I went to one of the most well-known universities in the United States, The University of Alabama.  Unfortunately, I did not graduate from that university.  After partying a little too hard, I did not put school on my priority list and my grades really suffered.  An academic adviser told me that most of my classes would only count as hours, not classes if I were to stay.  I was about to be a junior in college and academically I would be classified as a second semester freshmen.  All of that money, down the drain.


Don’t get me wrong, at the time I thoroughly enjoyed myself.  I was attending concerts and parties at frat houses.  I was able to get into the bars and dance the night away with my friends. I took a long weekend and raced to New Orleans to explore.  I drank wine coolers on the patio of my dorm and played sand volleyball instead of doing my homework. There were many late night’s with Ben and Jerry watching trashy TV instead of getting enough sleep.


A lot of students make that mistake, being away from home for the first time can be freedom overload.  College is a time of exploring who you are, learning true independence, and a great starting point for making something of yourself.  We all leave home excited to see what is in store for us, some a little nervous, and ready to hit the ground running.

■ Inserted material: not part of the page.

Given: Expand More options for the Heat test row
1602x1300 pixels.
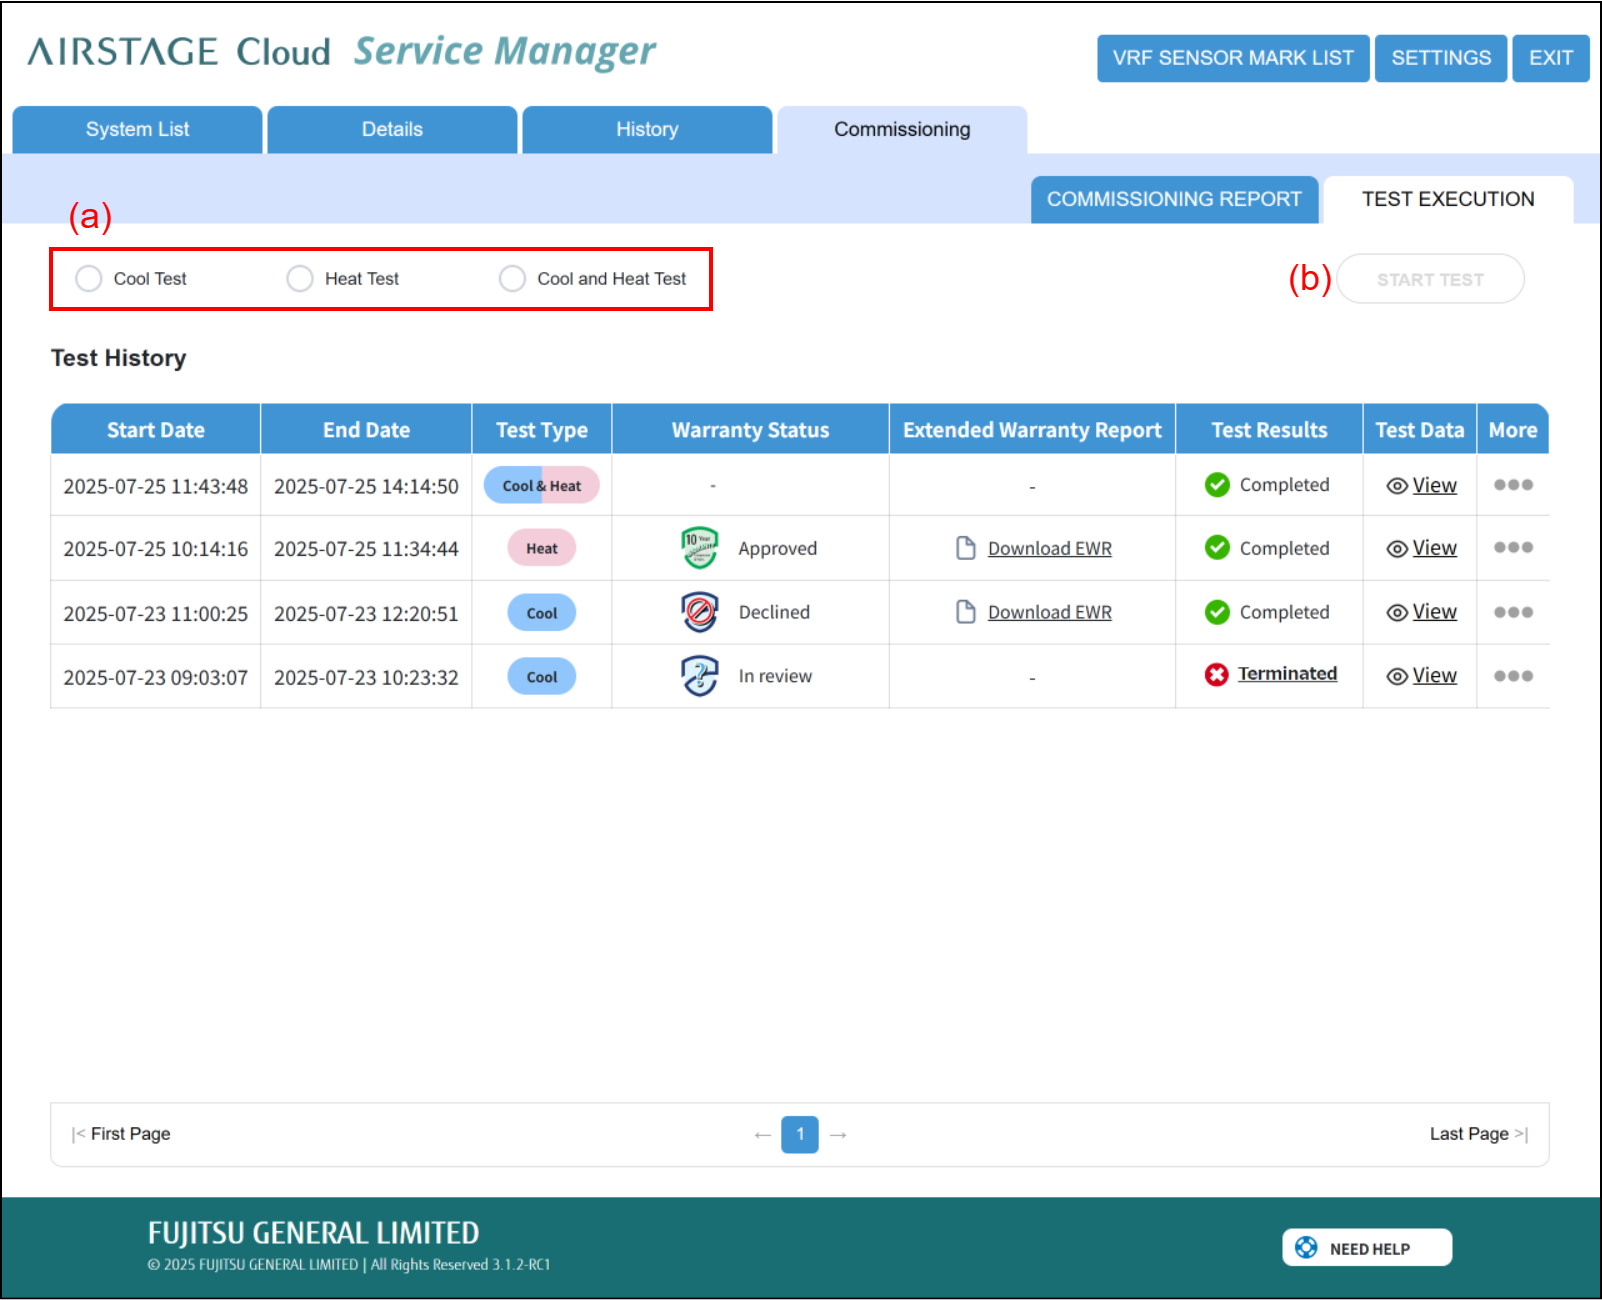Looking at the screenshot, I should point(1513,548).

Not being able to graduate from Alabama is a regret I have, but I do not regret how I spent my time in T-Town. Everything ended up working out for me and Alabama remains one of my favorite adventures.


Here is how I recall it…

I had an amazing opportunity to take classes at The University of Alabama through the National Student Exchange program, so I packed up mom’s Sequoia and off we went. Within ten minutes of my parents leaving me in my new dorm room in Mary Burke Hall, I made a lifelong friend.  This friend introduced me to one of my favorite young adult novel series, willingly accompanied me to the Rec while I was on a semester-long health kick, shared my love for Rammer Jammer, and took as many photos of me as necessary to get the right profile picture.


Everyone I befriended was from a different place. Alabama had students from all 50 states and countless different countries.  I remember there was a girl that lived on my floor who I always saw washing dishes in the communal bathroom sink-she was from China! It was incredibly easy to make friends in this place. How lucky am I to have friends who live all over, new places to visit!

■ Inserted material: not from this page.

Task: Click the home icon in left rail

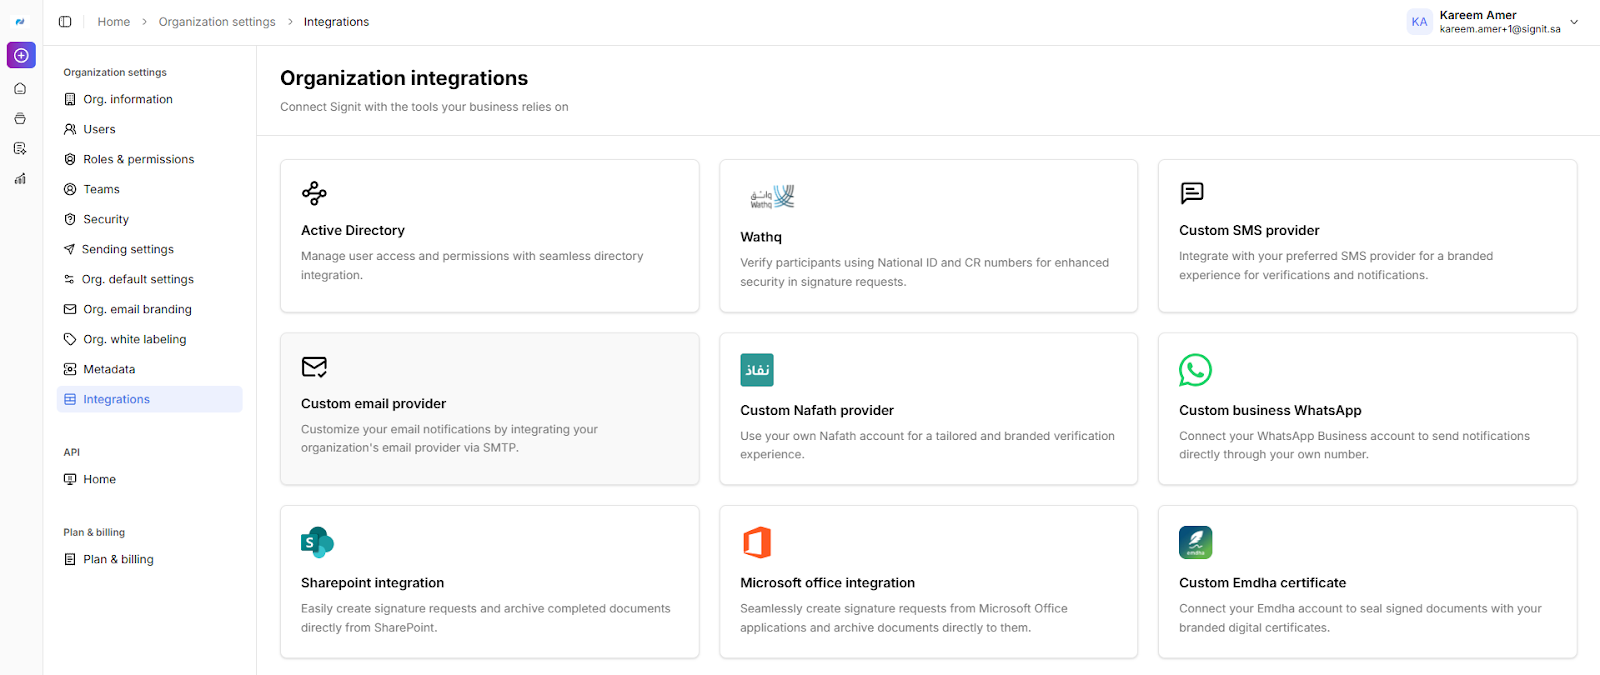Action: click(20, 89)
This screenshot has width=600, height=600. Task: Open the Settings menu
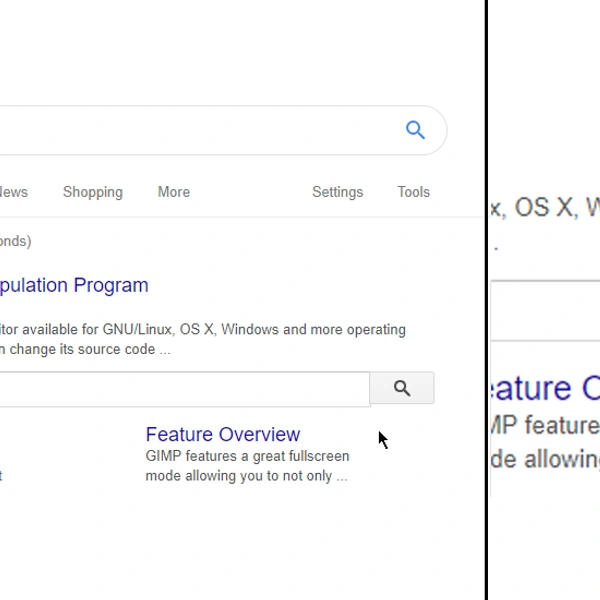(337, 192)
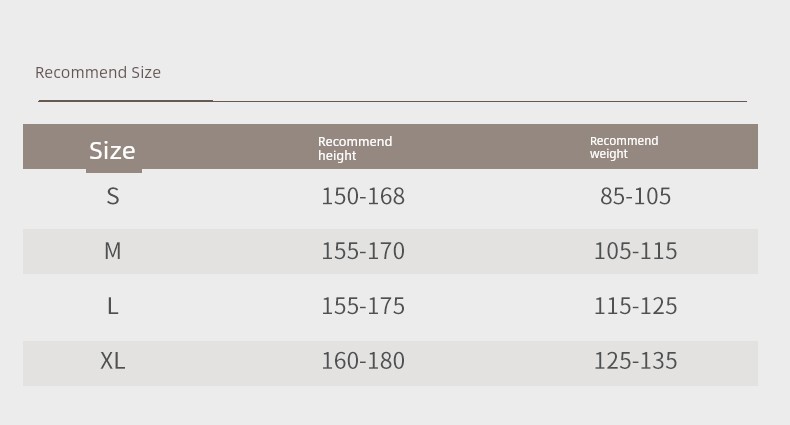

My social calendar was jam packed.  Getting to know new Tri Delta sisters included dinner at the chapter home aka the Round House, attending officer’s council, and a chapter trip to St. Jude in Memphis, Tennessee to see firsthand where our hard-earned fundraising money goes to help children battling cancer.


Every Tuesday I was picked up to volunteer at Project Blessings, an organization that fixed up the homes of tornado victims and low-income families. Watching one building in particular transform before my eyes into a live-able home was rewarding. I was involved with a homeless awareness group, shelter dogs and cats, and an after school program. I was constantly on the go but I loved every minute of what I did.

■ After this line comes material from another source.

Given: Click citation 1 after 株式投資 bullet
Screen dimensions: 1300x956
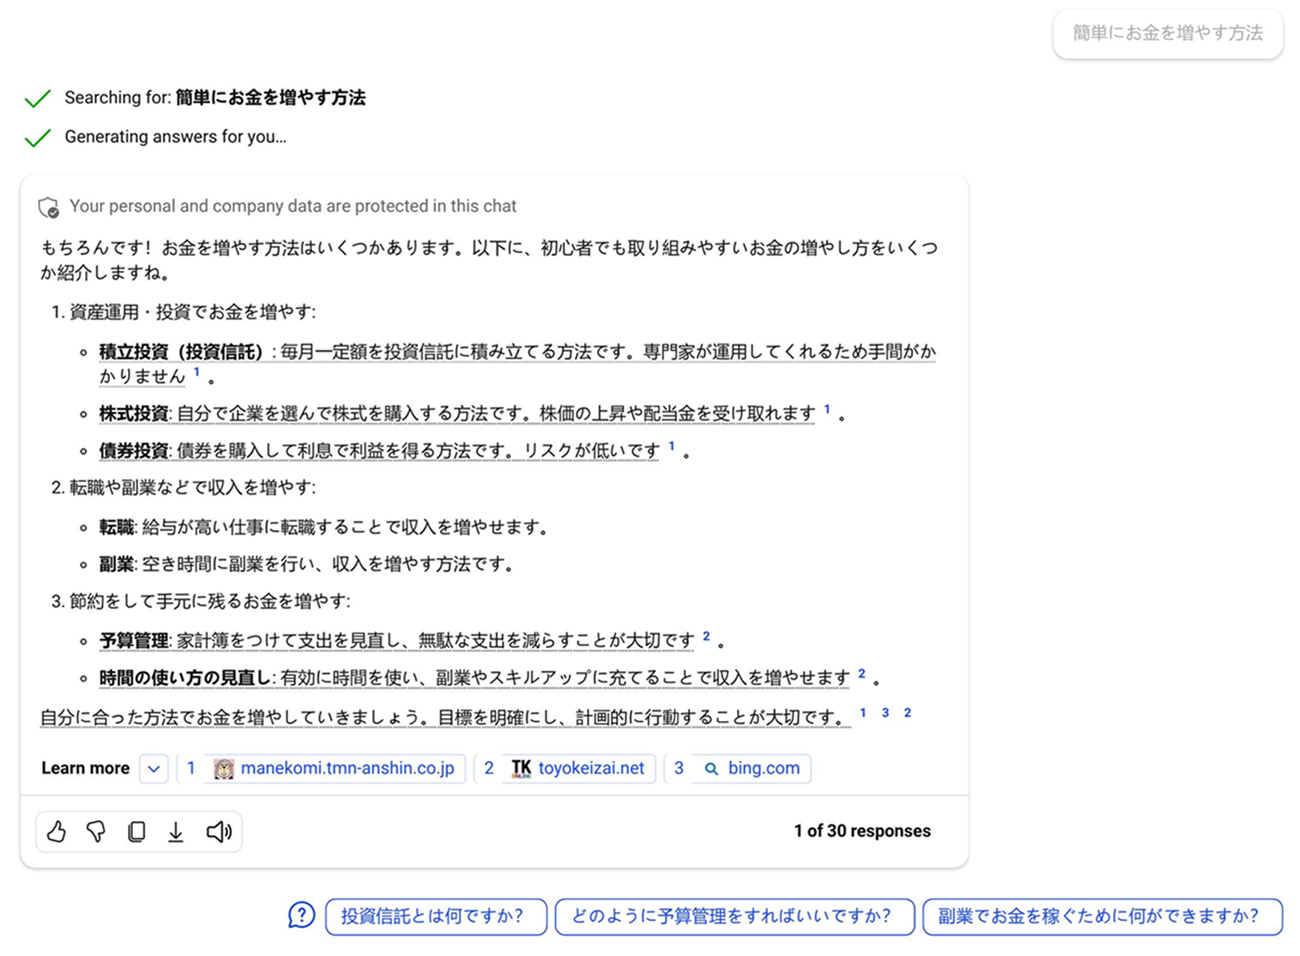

My classes were incredible; I was taking a full course-load of classes that interested me. The buildings featured marble staircases, grand entrances, and of course history.  I was quickly called out for being from Chicago and each class contained questions like, “Do you have Applebees in your town?” My Educational Psychology professor honestly asked me the silliest questions each class. My linguistics class prepared me to professionally make fun of your accent and dissect dialects. In Theater, I was writing, seeing performances, and jumping on stage myself.  I also spent a lot of time researching relationships for sociology so you should listen to my advice, it’s legit. The best thing I learned is that you do not “get an A” you “make an A.”


My late nights studying and office hours paid off, I made the Dean’s List!  I had the opportunity to extend my stay and graduate from Alabama but my classes from ISU did not fit into any of the major sequences I wanted to pursue so it was an unwise choice. An academic adviser opened up my eyes to endless careers I could pursue and suggested I come back to Alabama for a Masters Program.


You can choose which version of my time in Alabama you want to believe: that I returned to ISU after failing and partying too much or that like all adventures I did my best until it was time to return. You best believe I laughed when I heard a rumor about myself. Years later and the strangest things still circulating. In Gretchen Weiners’ fashion, I can’t help that I’m so popular.


Another thing is certain, we all miss your laughter, Jaimie.


XO, -E







One Comment Add yours

  1. rommel says:

    You got me hooked reading your autobiographical story from start to finish.
    My first Christmas as an independent, I was so lonely. I was sent to Mississippi to start my job. I didn’t know anybody. I had nothing, nobody. I was by myself. It was either I stay miserable or not. I started socializing with others. Came New Year’s Day, I had people to hang out with. I started to party and have fun, and all those crazy stuffs. 🙂
    I still am a happy-go-lucky kind of guy, but my drinking days are behind me. I only do it now once in a blue, very very rarely.
    I found that balance is the answer to everything. You need to find that medium between having fun and being responsible with your business and, not to forget, to others.
    What I love about all what you wrote is the subject of regret. Regret is not in my dictionary. When every thing is said and done, we got something from our past, good or bad.